These media do not contain hypoxanthine, aminopterin, thymidine, glutamine, or any other selective agents or antibiotics. These media are therefore fully customizable. Both ClonaCell™-CHO ACF and ClonaCell™-CHO CD are compatible with dihydrofolate reductase (DHFR) and glutamine synthetase (GS) selection.

The plating density for successful colony growth in protein-free medium needs to be higher than what is recommended for medium that contains protein. The optimal plating density should be determined empirically by plating several cell densities. For example, when re-cloning established cell lines, we recommend testing 200-1000 cells per 100 mm plate for ClonaCell™-CHO ACF and testing 2000-10000 cells per 100mm dish for ClonaCell™-CHO CD.

CHO cells selected in either ClonaCell™-CHO ACF or ClonaCell™-CHO CD semi-solid medium can be expanded in ClonaCell™-CHO CD Liquid medium.

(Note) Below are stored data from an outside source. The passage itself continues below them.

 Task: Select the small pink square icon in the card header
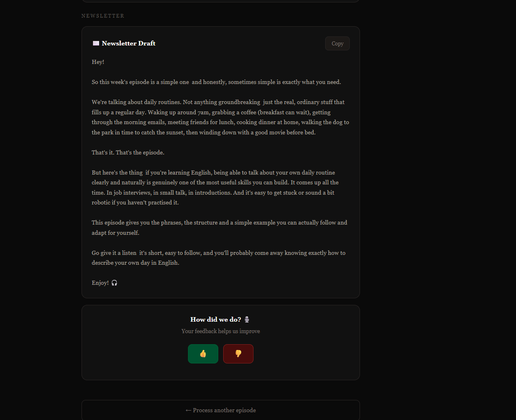pos(96,43)
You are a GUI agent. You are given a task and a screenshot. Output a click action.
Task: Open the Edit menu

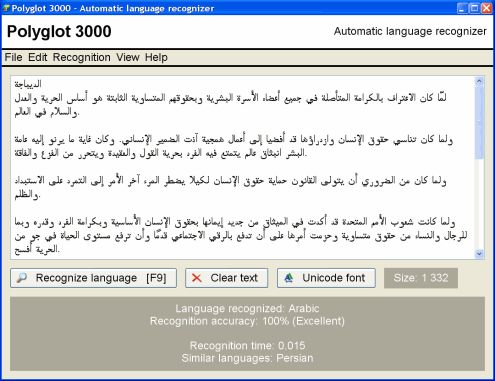(38, 57)
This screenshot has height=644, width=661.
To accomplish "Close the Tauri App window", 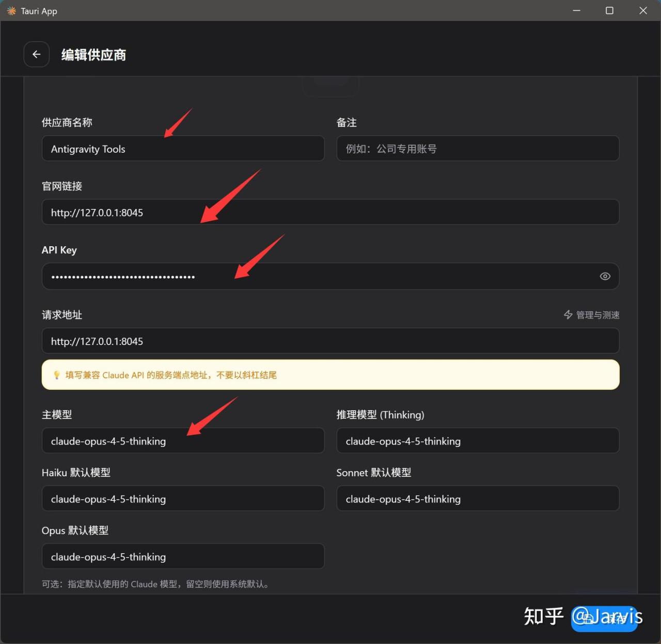I will point(643,11).
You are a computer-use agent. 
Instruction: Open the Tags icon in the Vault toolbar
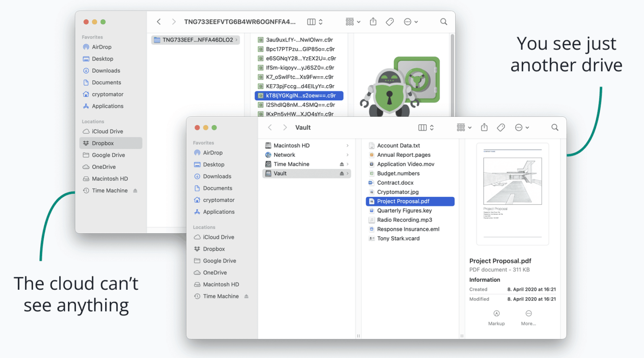click(x=501, y=127)
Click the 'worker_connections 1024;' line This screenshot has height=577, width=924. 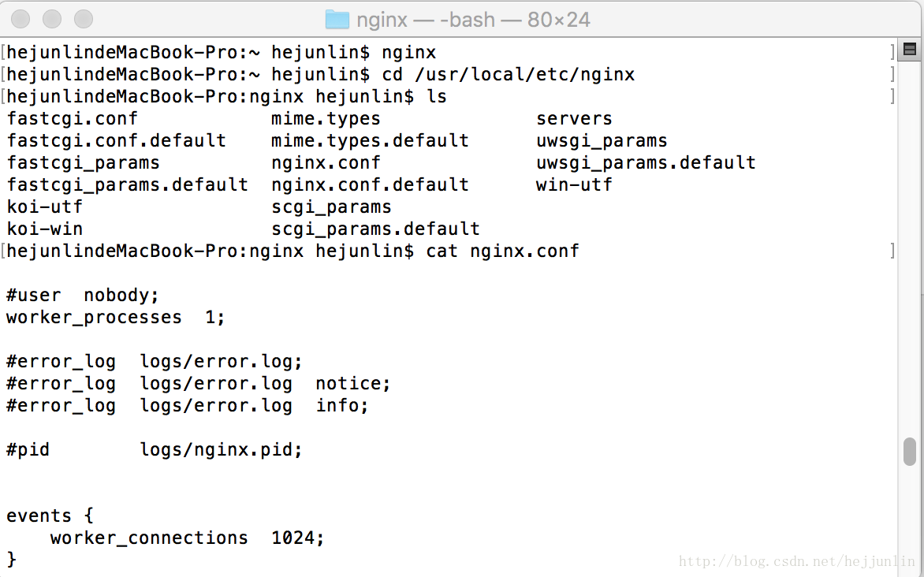188,538
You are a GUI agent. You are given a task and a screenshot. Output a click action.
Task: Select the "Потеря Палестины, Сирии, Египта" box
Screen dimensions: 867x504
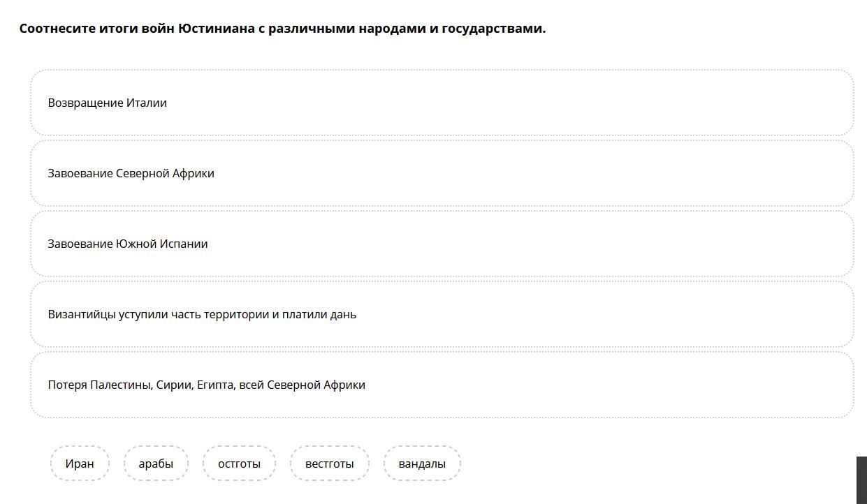(x=442, y=385)
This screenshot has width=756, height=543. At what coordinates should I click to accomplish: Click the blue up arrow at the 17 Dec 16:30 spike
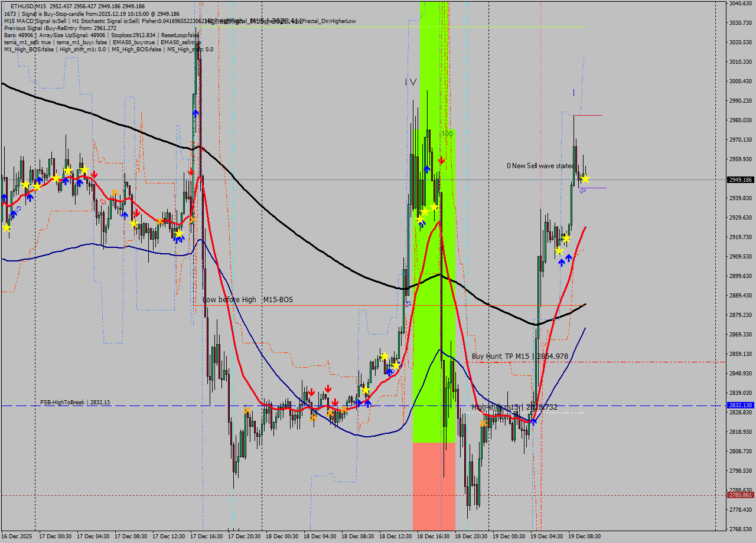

Cloning efficiencies vary for different clones and cell lines. For optimal cloning efficiencies, cells should be in logarithmic phase prior to plating. If you have had previous experience with cloning in a chemically defined liquid medium, plating cell concentration that would result in ~100 clones may be used to plate in semi-solid medium (e.g. If plating at 1 cell/well in a 96-well plate results in 10 wells being positive for clones, plating 1000 cells per 100mm plate in semi-solid medium would be a good starting cell concentration to test). A minimum of three plating cell concentrations is recommended. If no work has been previously done with the specific cell line, we recommend a range of 25 000 - 100,000 cells per 100 mm dish for selection and cloning after transfection, and 2000 - 10,000 cells per 100 mm dish for subcloning. Additional optimization of cell concentrations may be necessary.